◆ Data to process:
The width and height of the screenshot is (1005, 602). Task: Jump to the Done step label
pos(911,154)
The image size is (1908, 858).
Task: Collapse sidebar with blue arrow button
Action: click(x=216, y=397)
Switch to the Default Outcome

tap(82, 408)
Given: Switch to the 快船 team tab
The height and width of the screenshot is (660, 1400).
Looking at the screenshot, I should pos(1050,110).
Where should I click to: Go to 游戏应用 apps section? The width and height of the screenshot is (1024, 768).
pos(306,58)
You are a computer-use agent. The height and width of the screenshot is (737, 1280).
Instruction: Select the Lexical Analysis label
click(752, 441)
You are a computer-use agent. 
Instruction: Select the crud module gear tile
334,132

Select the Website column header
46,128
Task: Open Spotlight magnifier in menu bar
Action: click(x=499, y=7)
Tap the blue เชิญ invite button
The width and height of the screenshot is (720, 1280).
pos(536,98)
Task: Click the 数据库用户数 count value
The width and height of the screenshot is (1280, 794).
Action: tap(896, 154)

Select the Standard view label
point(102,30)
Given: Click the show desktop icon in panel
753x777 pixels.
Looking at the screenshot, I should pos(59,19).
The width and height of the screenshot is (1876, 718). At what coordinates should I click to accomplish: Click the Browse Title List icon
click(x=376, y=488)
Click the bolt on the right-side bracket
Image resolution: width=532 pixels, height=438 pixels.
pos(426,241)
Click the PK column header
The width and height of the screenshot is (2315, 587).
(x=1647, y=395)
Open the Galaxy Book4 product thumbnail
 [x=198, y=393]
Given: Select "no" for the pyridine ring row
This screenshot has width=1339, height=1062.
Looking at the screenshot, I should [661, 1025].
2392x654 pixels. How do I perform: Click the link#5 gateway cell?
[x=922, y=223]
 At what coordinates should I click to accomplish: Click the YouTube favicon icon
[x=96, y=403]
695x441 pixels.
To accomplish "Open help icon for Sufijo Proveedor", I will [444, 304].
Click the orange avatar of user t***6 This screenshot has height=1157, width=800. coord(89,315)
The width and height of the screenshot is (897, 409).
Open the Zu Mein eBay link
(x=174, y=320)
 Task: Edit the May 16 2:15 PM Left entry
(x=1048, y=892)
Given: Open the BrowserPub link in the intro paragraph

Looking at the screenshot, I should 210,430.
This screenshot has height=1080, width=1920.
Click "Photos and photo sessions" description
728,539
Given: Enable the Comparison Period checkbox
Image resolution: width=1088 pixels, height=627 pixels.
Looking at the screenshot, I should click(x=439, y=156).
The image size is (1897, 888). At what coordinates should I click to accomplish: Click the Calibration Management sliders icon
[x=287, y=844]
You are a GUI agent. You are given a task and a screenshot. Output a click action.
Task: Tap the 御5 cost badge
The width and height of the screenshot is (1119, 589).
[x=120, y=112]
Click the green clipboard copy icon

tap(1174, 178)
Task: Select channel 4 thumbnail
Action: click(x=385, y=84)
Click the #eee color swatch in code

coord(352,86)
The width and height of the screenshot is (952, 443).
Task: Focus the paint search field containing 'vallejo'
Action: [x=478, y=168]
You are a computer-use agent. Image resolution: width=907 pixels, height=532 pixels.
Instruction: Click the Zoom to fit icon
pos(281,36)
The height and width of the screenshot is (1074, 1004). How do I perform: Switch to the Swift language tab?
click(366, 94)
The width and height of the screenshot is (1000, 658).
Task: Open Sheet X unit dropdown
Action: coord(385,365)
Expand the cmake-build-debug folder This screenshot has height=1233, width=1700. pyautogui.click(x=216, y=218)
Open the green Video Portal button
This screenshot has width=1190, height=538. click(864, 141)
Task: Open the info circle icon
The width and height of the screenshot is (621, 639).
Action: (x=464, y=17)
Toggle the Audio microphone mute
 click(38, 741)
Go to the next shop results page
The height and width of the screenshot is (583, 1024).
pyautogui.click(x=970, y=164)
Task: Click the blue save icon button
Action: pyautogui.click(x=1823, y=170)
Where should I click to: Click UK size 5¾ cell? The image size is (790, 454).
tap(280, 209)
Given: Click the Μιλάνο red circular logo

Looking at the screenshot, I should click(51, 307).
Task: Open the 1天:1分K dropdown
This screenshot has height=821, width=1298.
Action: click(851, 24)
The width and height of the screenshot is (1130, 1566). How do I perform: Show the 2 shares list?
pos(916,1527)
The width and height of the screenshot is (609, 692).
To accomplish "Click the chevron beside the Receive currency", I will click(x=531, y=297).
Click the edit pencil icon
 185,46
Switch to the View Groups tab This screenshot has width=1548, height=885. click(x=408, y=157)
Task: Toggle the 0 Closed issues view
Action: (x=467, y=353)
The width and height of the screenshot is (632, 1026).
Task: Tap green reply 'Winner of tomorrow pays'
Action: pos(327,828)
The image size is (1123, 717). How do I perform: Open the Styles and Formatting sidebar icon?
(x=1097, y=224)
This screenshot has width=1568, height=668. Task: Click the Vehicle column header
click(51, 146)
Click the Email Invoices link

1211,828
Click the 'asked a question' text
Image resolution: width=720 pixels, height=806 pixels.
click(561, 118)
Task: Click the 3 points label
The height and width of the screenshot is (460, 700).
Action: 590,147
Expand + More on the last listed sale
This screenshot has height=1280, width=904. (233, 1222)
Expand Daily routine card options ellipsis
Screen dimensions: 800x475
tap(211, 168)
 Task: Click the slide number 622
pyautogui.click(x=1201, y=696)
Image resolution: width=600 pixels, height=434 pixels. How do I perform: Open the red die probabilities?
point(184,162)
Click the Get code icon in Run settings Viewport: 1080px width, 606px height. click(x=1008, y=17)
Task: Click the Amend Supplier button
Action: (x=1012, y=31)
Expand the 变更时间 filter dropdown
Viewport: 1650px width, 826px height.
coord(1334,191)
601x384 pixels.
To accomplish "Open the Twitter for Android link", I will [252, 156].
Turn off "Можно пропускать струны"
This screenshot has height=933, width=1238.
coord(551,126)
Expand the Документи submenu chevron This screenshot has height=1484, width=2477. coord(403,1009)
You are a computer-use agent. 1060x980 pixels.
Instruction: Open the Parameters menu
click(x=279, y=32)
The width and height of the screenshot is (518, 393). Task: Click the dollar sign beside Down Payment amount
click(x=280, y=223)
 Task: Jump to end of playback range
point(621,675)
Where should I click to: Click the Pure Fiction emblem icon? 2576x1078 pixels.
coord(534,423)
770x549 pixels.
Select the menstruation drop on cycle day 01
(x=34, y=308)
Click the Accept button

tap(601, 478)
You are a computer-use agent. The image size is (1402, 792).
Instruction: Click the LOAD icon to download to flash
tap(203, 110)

◆ Problem requirements: The whole of the material above is to be restated exactly.

◆ Answer to the exercise:
The width and height of the screenshot is (1005, 602). Task: Jump to the Done step label
pos(911,154)
The image size is (1908, 858).
Task: Collapse sidebar with blue arrow button
Action: click(x=216, y=397)
Switch to the Default Outcome

tap(82, 408)
Given: Switch to the 快船 team tab
The height and width of the screenshot is (660, 1400).
Looking at the screenshot, I should pos(1050,110).
Where should I click to: Go to 游戏应用 apps section? The width and height of the screenshot is (1024, 768).
pos(306,58)
You are a computer-use agent. The height and width of the screenshot is (737, 1280).
Instruction: Select the Lexical Analysis label
click(752, 441)
You are a computer-use agent. 
Instruction: Select the crud module gear tile
334,132

Select the Website column header
46,128
Task: Open Spotlight magnifier in menu bar
Action: click(x=499, y=7)
Tap the blue เชิญ invite button
The width and height of the screenshot is (720, 1280).
pos(536,98)
Task: Click the 数据库用户数 count value
The width and height of the screenshot is (1280, 794).
Action: tap(896, 154)

Select the Standard view label
point(102,30)
Given: Click the show desktop icon in panel
753x777 pixels.
Looking at the screenshot, I should pos(59,19).
The width and height of the screenshot is (1876, 718). At what coordinates should I click to accomplish: Click the Browse Title List icon
click(x=376, y=488)
Click the bolt on the right-side bracket
Image resolution: width=532 pixels, height=438 pixels.
pos(426,241)
Click the PK column header
The width and height of the screenshot is (2315, 587).
(x=1647, y=395)
Open the Galaxy Book4 product thumbnail
 [x=198, y=393]
Given: Select "no" for the pyridine ring row
This screenshot has width=1339, height=1062.
Looking at the screenshot, I should [661, 1025].
2392x654 pixels. How do I perform: Click the link#5 gateway cell?
[x=922, y=223]
 At what coordinates should I click to accomplish: Click the YouTube favicon icon
[x=96, y=403]
695x441 pixels.
To accomplish "Open help icon for Sufijo Proveedor", I will [444, 304].
Click the orange avatar of user t***6 This screenshot has height=1157, width=800. coord(89,315)
The width and height of the screenshot is (897, 409).
Open the Zu Mein eBay link
(x=174, y=320)
 Task: Edit the May 16 2:15 PM Left entry
(x=1048, y=892)
Given: Open the BrowserPub link in the intro paragraph

Looking at the screenshot, I should 210,430.
This screenshot has height=1080, width=1920.
Click "Photos and photo sessions" description
728,539
Given: Enable the Comparison Period checkbox
Image resolution: width=1088 pixels, height=627 pixels.
Looking at the screenshot, I should click(x=439, y=156).
The image size is (1897, 888). At what coordinates should I click to accomplish: Click the Calibration Management sliders icon
[x=287, y=844]
You are a GUI agent. You are given a task and a screenshot. Output a click action.
Task: Tap the 御5 cost badge
The width and height of the screenshot is (1119, 589).
[x=120, y=112]
Click the green clipboard copy icon

tap(1174, 178)
Task: Select channel 4 thumbnail
Action: click(x=385, y=84)
Click the #eee color swatch in code

coord(352,86)
The width and height of the screenshot is (952, 443).
Task: Focus the paint search field containing 'vallejo'
Action: [x=478, y=168]
You are a computer-use agent. Image resolution: width=907 pixels, height=532 pixels.
Instruction: Click the Zoom to fit icon
pos(281,36)
The height and width of the screenshot is (1074, 1004). How do I perform: Switch to the Swift language tab?
click(366, 94)
The width and height of the screenshot is (1000, 658).
Task: Open Sheet X unit dropdown
Action: coord(385,365)
Expand the cmake-build-debug folder This screenshot has height=1233, width=1700. pyautogui.click(x=216, y=218)
Open the green Video Portal button
This screenshot has width=1190, height=538. click(864, 141)
Task: Open the info circle icon
The width and height of the screenshot is (621, 639).
Action: (x=464, y=17)
Toggle the Audio microphone mute
 click(38, 741)
Go to the next shop results page
The height and width of the screenshot is (583, 1024).
pyautogui.click(x=970, y=164)
Task: Click the blue save icon button
Action: pyautogui.click(x=1823, y=170)
Where should I click to: Click UK size 5¾ cell? The image size is (790, 454).
tap(280, 209)
Given: Click the Μιλάνο red circular logo

Looking at the screenshot, I should click(51, 307).
Task: Open the 1天:1分K dropdown
This screenshot has height=821, width=1298.
Action: click(851, 24)
The width and height of the screenshot is (1130, 1566). How do I perform: Show the 2 shares list?
pos(916,1527)
The width and height of the screenshot is (609, 692).
To accomplish "Click the chevron beside the Receive currency", I will click(x=531, y=297).
Click the edit pencil icon
 185,46
Switch to the View Groups tab This screenshot has width=1548, height=885. click(x=408, y=157)
Task: Toggle the 0 Closed issues view
Action: (x=467, y=353)
The width and height of the screenshot is (632, 1026).
Task: Tap green reply 'Winner of tomorrow pays'
Action: pos(327,828)
The image size is (1123, 717). How do I perform: Open the Styles and Formatting sidebar icon?
(x=1097, y=224)
This screenshot has width=1568, height=668. Task: Click the Vehicle column header
click(51, 146)
Click the Email Invoices link

1211,828
Click the 'asked a question' text
Image resolution: width=720 pixels, height=806 pixels.
click(561, 118)
Task: Click the 3 points label
The height and width of the screenshot is (460, 700).
Action: 590,147
Expand + More on the last listed sale
This screenshot has height=1280, width=904. (233, 1222)
Expand Daily routine card options ellipsis
Screen dimensions: 800x475
tap(211, 168)
 Task: Click the slide number 622
pyautogui.click(x=1201, y=696)
Image resolution: width=600 pixels, height=434 pixels. How do I perform: Open the red die probabilities?
point(184,162)
Click the Get code icon in Run settings Viewport: 1080px width, 606px height. click(x=1008, y=17)
Task: Click the Amend Supplier button
Action: (x=1012, y=31)
Expand the 变更时间 filter dropdown
Viewport: 1650px width, 826px height.
coord(1334,191)
601x384 pixels.
To accomplish "Open the Twitter for Android link", I will [252, 156].
Turn off "Можно пропускать струны"
This screenshot has height=933, width=1238.
coord(551,126)
Expand the Документи submenu chevron This screenshot has height=1484, width=2477. coord(403,1009)
You are a computer-use agent. 1060x980 pixels.
Instruction: Open the Parameters menu
click(x=279, y=32)
The width and height of the screenshot is (518, 393). Task: Click the dollar sign beside Down Payment amount
click(x=280, y=223)
 Task: Jump to end of playback range
point(621,675)
Where should I click to: Click the Pure Fiction emblem icon? 2576x1078 pixels.
coord(534,423)
770x549 pixels.
Select the menstruation drop on cycle day 01
(x=34, y=308)
Click the Accept button

tap(601, 478)
You are a computer-use agent. The image size is (1402, 792).
Instruction: Click the LOAD icon to download to flash
tap(203, 110)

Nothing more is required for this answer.